[Data for the task Boundary: Start]
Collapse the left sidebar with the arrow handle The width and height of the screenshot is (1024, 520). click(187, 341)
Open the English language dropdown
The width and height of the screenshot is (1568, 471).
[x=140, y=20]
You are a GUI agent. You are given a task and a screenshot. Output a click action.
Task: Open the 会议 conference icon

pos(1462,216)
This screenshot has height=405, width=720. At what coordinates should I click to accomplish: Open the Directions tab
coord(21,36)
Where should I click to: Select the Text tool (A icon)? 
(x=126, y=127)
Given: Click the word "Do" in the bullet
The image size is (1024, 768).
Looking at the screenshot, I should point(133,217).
[Data for the task Boundary: End]
[Data for the task Boundary: Start]
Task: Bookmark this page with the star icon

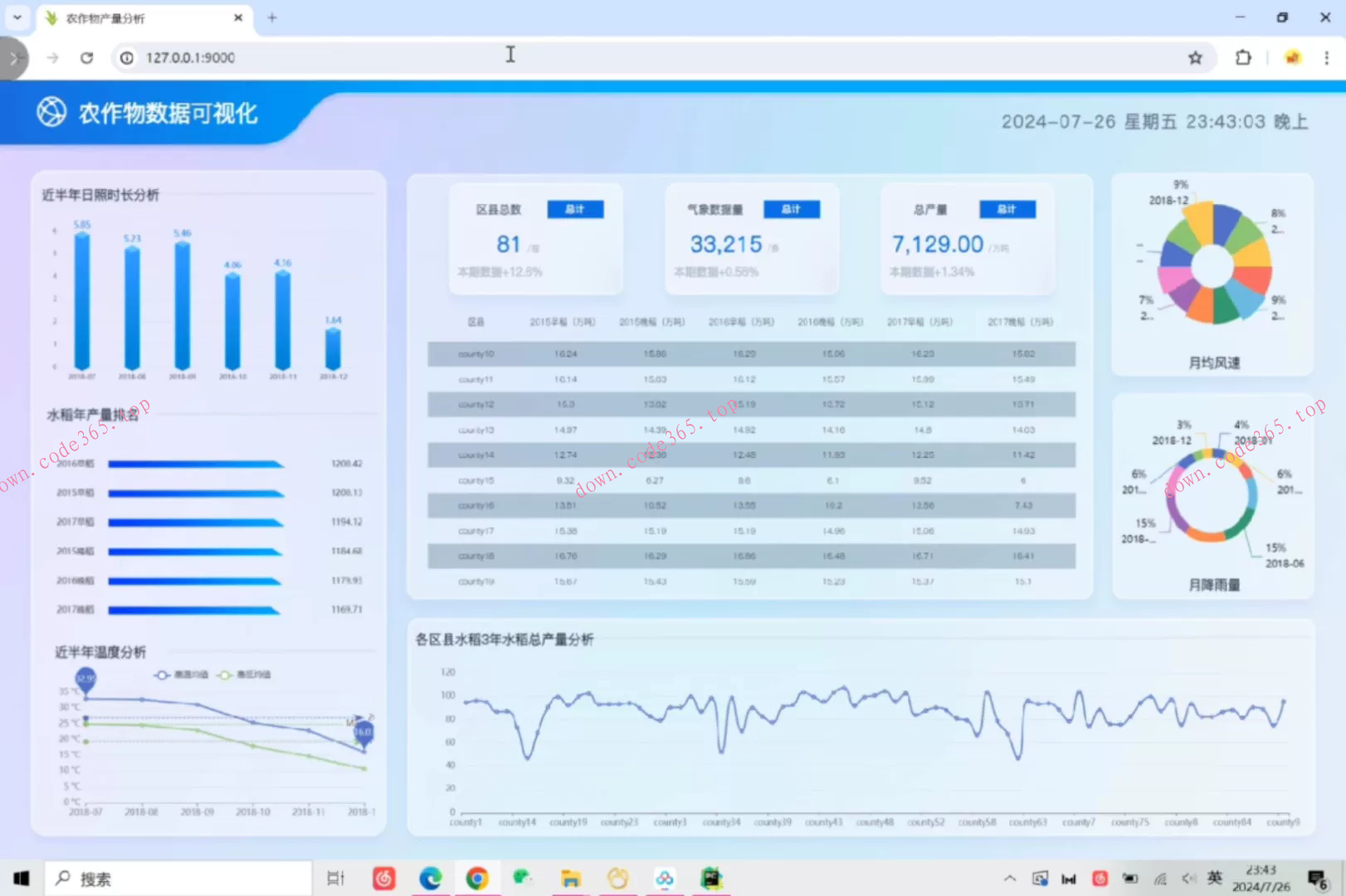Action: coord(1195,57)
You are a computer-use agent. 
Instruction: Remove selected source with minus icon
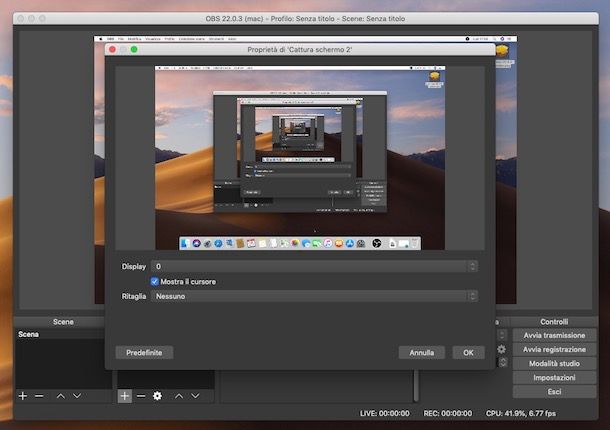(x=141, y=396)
[Data for the task Boundary: End]
Task statement:
Check each line of the listing above. Copy it if it holds the string "agent".

Response area:
You are a GUI agent. You are given a task and a screenshot. Output a click action.
You are a computer-use agent. 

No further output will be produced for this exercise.